Medicine Hat News

Ghosts of the Archives

- Jenni Utrera Barrientos Eye on the Esplanade Jenni Utrera Barrientos is the Assistant Archivist at the Esplanade Arts & Heritage Centre.

There are a number of ghosts in the Archives. Often they are people, but sometimes they are places.

For our current vignette that opened in early October, we investigat­ed the lost town of Dauntless. A little less of the spooky variety, and a little more of the confoundin­g mystery type, Dauntless was a promising settlement just ten minutes south of Medicine Hat. As we began to look into it, we had to piece together pieces of informatio­n from newspaper articles, maps, and photograph­s. We wanted to know, what happened to Dauntless?
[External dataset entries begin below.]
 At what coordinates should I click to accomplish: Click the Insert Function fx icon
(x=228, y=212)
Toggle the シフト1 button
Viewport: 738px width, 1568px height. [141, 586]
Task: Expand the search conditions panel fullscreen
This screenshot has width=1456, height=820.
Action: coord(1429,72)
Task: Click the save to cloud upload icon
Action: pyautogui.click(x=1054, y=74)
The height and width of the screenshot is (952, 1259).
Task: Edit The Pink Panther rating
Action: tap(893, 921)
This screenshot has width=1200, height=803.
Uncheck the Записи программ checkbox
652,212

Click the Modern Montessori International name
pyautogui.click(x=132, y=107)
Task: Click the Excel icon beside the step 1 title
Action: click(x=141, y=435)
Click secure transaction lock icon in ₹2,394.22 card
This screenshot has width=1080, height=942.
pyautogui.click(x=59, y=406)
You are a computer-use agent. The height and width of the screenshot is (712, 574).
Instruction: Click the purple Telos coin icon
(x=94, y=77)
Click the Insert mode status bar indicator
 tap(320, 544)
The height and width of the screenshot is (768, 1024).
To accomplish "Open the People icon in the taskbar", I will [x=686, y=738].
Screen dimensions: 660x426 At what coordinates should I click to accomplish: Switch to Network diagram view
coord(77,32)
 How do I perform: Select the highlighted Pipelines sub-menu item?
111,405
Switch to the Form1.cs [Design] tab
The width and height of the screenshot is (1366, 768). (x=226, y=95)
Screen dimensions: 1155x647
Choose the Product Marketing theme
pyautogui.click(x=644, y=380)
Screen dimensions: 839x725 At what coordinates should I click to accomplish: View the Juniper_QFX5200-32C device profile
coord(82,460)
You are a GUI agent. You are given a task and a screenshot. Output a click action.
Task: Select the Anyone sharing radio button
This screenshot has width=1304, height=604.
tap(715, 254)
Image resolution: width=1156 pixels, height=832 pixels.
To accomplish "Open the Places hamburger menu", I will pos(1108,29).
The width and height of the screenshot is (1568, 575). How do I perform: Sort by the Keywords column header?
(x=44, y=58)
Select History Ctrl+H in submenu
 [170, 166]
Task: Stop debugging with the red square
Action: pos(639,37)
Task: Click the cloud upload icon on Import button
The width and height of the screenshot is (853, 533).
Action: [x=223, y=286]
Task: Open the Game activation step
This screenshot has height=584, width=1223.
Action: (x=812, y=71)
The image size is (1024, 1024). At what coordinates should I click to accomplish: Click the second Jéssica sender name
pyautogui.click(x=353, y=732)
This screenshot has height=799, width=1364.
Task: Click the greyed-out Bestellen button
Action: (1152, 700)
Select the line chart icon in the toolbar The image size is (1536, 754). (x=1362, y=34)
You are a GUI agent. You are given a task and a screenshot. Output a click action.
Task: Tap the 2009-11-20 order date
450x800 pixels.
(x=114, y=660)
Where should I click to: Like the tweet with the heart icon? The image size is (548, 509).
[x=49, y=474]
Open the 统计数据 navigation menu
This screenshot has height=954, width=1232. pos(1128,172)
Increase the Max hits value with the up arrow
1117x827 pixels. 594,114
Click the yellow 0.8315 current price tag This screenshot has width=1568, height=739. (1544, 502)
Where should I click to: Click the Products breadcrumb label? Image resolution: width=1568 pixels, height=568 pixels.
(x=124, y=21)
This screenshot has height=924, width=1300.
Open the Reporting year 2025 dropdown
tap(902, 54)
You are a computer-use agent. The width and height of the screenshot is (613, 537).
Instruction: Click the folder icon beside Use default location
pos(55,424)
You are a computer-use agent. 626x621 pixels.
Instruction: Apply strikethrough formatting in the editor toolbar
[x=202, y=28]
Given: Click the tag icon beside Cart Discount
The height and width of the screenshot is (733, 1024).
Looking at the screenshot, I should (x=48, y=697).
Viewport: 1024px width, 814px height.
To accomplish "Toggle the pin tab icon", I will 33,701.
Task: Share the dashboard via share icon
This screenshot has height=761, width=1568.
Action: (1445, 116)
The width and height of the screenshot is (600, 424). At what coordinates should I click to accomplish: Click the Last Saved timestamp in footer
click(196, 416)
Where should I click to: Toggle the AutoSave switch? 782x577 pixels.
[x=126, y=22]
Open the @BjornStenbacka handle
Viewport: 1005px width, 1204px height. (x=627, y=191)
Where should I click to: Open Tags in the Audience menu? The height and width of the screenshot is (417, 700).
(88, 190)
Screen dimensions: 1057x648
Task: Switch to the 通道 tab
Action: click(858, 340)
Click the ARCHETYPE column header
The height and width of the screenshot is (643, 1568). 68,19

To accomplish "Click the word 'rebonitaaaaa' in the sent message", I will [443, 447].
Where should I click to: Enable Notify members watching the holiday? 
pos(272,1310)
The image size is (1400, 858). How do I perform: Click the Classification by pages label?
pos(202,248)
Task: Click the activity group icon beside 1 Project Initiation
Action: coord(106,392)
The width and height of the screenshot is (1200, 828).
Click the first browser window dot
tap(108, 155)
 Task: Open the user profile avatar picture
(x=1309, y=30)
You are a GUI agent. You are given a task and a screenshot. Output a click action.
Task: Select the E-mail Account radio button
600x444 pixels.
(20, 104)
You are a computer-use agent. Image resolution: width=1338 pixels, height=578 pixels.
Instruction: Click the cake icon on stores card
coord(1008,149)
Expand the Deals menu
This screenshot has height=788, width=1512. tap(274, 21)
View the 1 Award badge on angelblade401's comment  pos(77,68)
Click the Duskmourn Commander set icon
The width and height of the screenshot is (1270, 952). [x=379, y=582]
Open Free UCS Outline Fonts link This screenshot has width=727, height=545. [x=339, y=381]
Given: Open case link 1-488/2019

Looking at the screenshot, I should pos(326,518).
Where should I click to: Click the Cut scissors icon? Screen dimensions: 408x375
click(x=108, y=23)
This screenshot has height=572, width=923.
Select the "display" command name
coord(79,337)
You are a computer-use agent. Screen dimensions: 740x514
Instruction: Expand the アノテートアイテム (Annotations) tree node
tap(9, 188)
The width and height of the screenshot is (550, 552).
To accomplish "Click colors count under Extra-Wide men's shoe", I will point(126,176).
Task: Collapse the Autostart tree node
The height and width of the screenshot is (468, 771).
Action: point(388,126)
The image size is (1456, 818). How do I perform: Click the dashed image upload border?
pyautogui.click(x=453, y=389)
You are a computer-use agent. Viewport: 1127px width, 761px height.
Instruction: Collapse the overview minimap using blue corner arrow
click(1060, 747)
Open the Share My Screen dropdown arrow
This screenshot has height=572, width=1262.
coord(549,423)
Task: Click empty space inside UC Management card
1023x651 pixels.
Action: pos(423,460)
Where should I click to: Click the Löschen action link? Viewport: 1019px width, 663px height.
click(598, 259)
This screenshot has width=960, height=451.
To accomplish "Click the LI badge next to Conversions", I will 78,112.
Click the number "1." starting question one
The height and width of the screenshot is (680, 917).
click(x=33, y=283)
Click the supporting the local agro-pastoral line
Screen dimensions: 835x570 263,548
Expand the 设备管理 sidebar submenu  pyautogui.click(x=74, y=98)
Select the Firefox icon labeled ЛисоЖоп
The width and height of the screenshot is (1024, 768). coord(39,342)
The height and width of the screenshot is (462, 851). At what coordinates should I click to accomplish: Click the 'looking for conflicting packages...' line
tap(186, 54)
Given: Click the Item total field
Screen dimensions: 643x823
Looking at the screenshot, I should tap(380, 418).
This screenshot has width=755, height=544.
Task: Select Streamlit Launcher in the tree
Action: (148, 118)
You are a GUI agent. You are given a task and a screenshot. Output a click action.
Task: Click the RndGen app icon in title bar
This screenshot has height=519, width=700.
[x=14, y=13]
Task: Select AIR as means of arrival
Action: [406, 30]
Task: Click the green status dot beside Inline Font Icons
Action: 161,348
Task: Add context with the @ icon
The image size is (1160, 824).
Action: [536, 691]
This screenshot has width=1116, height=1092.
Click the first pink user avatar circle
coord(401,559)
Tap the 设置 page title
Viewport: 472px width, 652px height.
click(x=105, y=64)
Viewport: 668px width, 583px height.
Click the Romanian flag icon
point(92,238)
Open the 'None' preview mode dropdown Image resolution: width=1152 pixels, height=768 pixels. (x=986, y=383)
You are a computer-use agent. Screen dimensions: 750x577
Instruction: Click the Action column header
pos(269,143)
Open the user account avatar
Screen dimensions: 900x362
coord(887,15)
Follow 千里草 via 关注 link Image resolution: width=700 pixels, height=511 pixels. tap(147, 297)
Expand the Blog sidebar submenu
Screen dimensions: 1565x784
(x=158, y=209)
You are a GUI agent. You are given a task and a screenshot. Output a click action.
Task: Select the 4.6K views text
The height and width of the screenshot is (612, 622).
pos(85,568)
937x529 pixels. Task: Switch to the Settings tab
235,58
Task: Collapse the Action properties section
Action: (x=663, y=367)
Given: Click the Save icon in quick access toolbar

When you view Dauntless on a 1913 map, you can see the plan was for a town that would be three times the size of Redcliff. Even stranger, Dauntless was set to surpass Medicine Hat in size. Beginning in 1913, an engineer named Leigh A. Hunt placed an advertisem­ent in the Medicine Hat News pronouncin­g that he was going to open a million-dollar cement factory, just outside of Medicine Hat, in

Dauntless. This cement factory was going to employ over 700 people, and the company town was going to rise up out of nothing on the prairies. Hunt wasted no time, and took out permits for buildings, and petitioned City Council to assist with getting utilities secured. Gas wells were drilled, bridges were built, kilometers of water pipes were laid, and very quickly, Dauntless boomed. Over 500 lots were sold to prospectiv­e owners, and it attracted the interest of the Canada Cement Company, who bought out Leigh Hunt’s shares. The cement factory itself, as well as the infrastruc­ture of the town, meant that there was a 2 million dollar mortgage taken out on Dauntless. In today’s dollars, that would be closer to $53 million; certainly no small amount. Dauntless grew quickly. There was a grocery store, a bakery, a post office, a train station, and land was secured for a church. A CPR spur line was built from Dunmore junction, and there was talk about the CNR line coming right through Dauntless as well. But the grand promise of a town bigger than Medicine Hat was suddenly overwhelme­d by its own potential. By 1918, the post office was closed. The train station was dismantled and removed, and the church was never built. Of the 500 lots that were sold, only a handful of houses were actually built, and the rest were listed in tax arrears. The Dauntless schoolhous­e was in operation until 1944, before it too was dismantled and sold.

The once grand vision of a new town crumbled into dust. All that remains today are the cement foundation­s of the long-missing houses, and the large 400-foot long cement factory building, which has withstood the test of time for over 100 years. The town may be no more, but you can explore the boom and bust of Dauntless: the Lost Town on our vignette wall in the gallery foyer. On now until Jan. 29.